[Saved data entries]
────────────────

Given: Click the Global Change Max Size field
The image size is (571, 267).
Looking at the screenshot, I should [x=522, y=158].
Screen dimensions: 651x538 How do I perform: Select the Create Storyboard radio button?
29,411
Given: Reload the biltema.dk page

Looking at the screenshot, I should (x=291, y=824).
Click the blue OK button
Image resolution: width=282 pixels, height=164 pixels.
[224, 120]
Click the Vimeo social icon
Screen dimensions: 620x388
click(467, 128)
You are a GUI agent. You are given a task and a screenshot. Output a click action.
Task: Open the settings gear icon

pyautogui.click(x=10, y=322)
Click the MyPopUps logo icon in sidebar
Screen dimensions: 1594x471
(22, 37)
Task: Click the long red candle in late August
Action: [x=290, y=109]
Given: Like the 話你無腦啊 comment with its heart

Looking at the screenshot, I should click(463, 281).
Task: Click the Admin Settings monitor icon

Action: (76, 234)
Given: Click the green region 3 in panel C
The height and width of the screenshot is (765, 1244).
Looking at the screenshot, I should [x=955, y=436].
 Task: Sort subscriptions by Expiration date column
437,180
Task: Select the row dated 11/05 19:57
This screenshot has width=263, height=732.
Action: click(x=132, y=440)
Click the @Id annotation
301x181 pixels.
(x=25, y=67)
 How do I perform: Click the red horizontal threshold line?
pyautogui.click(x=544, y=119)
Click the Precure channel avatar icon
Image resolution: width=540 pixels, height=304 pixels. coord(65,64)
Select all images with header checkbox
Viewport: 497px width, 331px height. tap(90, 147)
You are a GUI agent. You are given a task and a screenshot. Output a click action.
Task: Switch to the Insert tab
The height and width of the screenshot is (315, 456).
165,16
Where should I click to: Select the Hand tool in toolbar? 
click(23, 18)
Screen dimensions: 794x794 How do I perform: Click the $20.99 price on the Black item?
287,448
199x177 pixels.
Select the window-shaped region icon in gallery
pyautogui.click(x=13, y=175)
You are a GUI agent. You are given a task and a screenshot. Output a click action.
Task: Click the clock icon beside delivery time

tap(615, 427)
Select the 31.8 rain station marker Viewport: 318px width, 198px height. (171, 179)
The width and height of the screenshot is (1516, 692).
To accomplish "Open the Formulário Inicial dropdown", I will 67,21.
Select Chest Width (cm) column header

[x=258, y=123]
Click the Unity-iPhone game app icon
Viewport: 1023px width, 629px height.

────────────────

### [ASSIGNED TASK]
Write out a verbatim copy of the data, beginning with its first line and ending with the line that contains "Given: Click the green region 3 in panel C".

### [FINISHED TASK]
Given: Click the Global Change Max Size field
The image size is (571, 267).
Looking at the screenshot, I should [x=522, y=158].
Screen dimensions: 651x538 How do I perform: Select the Create Storyboard radio button?
29,411
Given: Reload the biltema.dk page

Looking at the screenshot, I should (x=291, y=824).
Click the blue OK button
Image resolution: width=282 pixels, height=164 pixels.
[224, 120]
Click the Vimeo social icon
Screen dimensions: 620x388
click(467, 128)
You are a GUI agent. You are given a task and a screenshot. Output a click action.
Task: Open the settings gear icon

pyautogui.click(x=10, y=322)
Click the MyPopUps logo icon in sidebar
Screen dimensions: 1594x471
(22, 37)
Task: Click the long red candle in late August
Action: [x=290, y=109]
Given: Like the 話你無腦啊 comment with its heart

Looking at the screenshot, I should click(463, 281).
Task: Click the Admin Settings monitor icon

Action: (76, 234)
Given: Click the green region 3 in panel C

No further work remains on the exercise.